Multiple middle schools in the Austin school district received F’s this year. District officials are training more teachers on literacy and math strategies, giving some of those middle school students a Chromebook equipped to access the internet that they can take home, and expanding English and math classes from 60 minutes to 90 minutes at many of those failing middle schools.

Graham Elementary

Gilbert Hicks, Austin’s associate superintendent of schools, is steadfast in his belief that students can overcome the educational challenges associated with living in poverty as long as they receive the right support.

He said Austin schools have the potential to do that and that Graham Elementary School in Northeast Austin serves as an example.

“If we have some of the mindset and the philosophy that they have at Graham, if we close some of those achievement gaps, if we focus hard on the academic achievement of every single child, if we don’t accept excuses, if we practice inclusivity, if we continue to ensure that every single child gets what they need and meet them where they are at, then we can take poverty out of the equation,” Hicks said.

Statewide, 296 high-poverty traditional public and charter schools achieved an A rating this year.

Graham, which has long been a high-performing school under the accountability system, received an A this year, even though 82% of its students are low-income.

Hicks and Graham Principal Ercilia Paredes attribute the success to daily monitoring of the progress of individual students, emphasizing social emotional learning, encouraging learning through projects, and combining literacy with different subjects, including math, reading and social studies.

Students learn certain vocabulary words to improve reading comprehension, acting out the words to build understanding rather than through rote memorization.

The school’s motto is inscribed throughout the hallways and in classrooms: Show up! Work Hard! Read!

Paredes singles out the school’s novel studies program as one reason the school is so successful. Students starting in the second grade read 15 books each year carefully selected by campus reading specialist Olga Montee. For each book, Montee creates reading guides filled with comprehension questions similar to those found in the STAAR. Students create projects, give presentations about them and take field trips associated with the books they’re reading.

Graham has been at the center of debate about whether its program should be replicated across the district. Hicks said it’s not appropriate to force all schools into a one-size-fits-all approach while critics accuse the school of “drilling and killing” with tests and forcing non-English-speaking students to abandon their native language to become fluent in English, according to an in-depth report by KUT.

Hicks and Paredes dismiss that characterization of the school.

“Success breeds success,” Hicks said. “Kids who come to Graham Elementary School know they are at a successful school.
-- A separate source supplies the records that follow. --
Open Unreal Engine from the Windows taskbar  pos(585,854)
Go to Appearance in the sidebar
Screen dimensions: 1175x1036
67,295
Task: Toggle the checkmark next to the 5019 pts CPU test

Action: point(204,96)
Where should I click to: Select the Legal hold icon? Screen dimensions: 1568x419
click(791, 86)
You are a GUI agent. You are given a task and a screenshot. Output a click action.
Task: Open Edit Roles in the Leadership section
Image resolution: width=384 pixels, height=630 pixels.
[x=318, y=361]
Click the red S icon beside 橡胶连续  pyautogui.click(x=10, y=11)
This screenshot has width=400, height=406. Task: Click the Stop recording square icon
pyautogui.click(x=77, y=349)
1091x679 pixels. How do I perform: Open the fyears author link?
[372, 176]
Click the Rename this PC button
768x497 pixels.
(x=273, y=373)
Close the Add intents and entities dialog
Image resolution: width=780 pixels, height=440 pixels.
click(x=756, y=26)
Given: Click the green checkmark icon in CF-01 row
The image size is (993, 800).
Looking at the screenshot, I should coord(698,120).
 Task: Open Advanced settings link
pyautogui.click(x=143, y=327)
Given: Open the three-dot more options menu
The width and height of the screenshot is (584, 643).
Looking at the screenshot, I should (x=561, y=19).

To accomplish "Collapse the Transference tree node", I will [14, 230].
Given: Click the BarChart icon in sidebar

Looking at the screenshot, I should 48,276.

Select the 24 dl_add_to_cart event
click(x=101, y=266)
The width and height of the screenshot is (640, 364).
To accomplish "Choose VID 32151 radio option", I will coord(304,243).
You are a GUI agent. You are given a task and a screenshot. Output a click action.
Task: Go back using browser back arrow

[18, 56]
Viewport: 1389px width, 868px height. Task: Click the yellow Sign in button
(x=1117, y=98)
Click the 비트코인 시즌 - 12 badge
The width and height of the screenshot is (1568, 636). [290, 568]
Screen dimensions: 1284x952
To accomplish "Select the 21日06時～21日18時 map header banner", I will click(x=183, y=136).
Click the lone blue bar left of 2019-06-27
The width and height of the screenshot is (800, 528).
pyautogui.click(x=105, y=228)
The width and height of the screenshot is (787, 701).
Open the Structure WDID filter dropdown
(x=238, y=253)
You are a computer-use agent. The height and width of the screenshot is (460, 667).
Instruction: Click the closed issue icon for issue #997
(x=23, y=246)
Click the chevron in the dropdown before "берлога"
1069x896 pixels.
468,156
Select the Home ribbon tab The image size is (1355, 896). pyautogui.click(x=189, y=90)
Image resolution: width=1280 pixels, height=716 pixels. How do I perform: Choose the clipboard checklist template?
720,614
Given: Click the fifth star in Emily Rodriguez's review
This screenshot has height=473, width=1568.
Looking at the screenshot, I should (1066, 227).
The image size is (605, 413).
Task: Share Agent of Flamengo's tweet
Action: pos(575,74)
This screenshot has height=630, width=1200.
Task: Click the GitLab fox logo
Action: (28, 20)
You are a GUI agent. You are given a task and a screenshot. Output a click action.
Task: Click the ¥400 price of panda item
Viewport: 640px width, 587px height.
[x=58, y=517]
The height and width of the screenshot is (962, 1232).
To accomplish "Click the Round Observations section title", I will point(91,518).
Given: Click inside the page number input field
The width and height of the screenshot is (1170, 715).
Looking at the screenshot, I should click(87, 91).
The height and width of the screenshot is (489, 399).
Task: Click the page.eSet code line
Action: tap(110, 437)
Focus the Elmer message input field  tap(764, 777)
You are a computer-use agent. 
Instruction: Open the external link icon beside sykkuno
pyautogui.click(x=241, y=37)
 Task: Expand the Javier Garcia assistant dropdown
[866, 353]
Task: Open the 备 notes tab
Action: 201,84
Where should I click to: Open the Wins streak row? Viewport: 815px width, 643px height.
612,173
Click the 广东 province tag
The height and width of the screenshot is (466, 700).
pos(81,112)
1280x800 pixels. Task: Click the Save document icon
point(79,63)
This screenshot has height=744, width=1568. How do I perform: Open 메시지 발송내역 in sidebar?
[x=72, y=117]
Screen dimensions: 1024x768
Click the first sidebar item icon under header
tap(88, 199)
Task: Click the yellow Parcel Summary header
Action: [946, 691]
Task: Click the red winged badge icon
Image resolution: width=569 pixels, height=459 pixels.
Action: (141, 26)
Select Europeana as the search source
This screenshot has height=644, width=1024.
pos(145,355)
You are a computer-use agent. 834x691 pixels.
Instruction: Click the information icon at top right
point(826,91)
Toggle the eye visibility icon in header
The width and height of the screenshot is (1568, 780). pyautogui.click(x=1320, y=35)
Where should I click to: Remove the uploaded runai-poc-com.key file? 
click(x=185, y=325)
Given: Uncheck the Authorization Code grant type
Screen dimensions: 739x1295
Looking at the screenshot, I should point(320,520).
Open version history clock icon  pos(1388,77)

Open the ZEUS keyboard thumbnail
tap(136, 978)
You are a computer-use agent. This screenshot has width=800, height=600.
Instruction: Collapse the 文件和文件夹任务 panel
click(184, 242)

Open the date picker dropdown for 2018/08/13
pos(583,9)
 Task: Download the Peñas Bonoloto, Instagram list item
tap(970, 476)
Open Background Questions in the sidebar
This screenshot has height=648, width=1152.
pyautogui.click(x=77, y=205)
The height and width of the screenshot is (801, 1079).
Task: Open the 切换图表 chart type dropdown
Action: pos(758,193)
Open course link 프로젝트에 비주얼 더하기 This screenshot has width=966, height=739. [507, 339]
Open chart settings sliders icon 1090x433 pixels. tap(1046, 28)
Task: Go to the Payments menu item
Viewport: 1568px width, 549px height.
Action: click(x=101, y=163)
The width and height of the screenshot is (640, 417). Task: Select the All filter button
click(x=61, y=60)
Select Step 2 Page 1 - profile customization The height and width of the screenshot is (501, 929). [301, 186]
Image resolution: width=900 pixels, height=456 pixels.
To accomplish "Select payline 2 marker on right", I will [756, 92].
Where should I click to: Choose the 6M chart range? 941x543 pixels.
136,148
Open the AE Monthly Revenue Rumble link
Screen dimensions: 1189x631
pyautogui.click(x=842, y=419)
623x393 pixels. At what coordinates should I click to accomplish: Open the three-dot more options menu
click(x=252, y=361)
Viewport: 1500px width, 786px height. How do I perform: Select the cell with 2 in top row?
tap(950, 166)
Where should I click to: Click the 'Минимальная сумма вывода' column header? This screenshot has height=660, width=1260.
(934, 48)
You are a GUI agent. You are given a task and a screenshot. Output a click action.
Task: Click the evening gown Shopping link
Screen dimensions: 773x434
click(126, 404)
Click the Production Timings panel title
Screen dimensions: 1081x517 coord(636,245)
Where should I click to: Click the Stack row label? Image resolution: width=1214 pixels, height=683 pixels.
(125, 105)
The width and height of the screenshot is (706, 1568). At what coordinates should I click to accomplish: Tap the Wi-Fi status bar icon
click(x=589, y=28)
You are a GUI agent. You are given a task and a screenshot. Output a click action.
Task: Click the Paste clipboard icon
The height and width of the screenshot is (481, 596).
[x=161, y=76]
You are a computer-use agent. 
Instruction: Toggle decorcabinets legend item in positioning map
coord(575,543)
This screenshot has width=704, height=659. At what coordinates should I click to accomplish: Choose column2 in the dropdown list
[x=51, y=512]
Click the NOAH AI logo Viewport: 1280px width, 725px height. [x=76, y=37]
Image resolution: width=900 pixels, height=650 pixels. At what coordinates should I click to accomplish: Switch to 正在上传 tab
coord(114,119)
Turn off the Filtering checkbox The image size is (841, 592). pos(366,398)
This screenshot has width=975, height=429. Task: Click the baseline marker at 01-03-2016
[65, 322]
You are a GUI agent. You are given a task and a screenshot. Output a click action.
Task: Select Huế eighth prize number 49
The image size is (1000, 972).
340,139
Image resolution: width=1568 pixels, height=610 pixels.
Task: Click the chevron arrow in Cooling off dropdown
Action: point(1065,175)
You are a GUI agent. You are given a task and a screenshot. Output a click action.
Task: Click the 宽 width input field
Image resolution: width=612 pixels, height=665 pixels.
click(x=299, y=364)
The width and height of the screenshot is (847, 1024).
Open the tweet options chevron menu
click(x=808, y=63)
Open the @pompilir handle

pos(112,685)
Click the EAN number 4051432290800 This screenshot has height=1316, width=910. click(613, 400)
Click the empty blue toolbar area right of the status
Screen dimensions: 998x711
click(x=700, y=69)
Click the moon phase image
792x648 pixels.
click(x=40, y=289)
They want to be part of that success, and they try even harder to make sure they maintain it, and they do it in a very healthy way.” 

How the state’s A-F system works 

Districts and schools are measured in three categories: 

  • “Student achievement” measures how well students performed on the State of Texas Assessments of Academic Readiness. For high schools, it also measures how well students performed on college, career and military readiness measures, as well as graduation rates.
  • “School progress” consists of two subcategories that measure how many students improved on the STAAR, as well as school and district performance compared with other campuses and districts with similar percentages of low-income students. Only the subcategory with the higher score will count toward the overall school progress score.
  • “Closing the gap” measures how well students performed based on their race or ethnicity, income level, disability and other factors that might affect learning. For high schools, it also measures how well these different types of students performed on college, career and military readiness measures, as well as graduation rates.

    Only the higher grade in the school progress and student achievement categories is counted. That higher grade counts for 70 percent of the overall campus or district grade. The closing the gap score counts for 30 percent of the overall grade.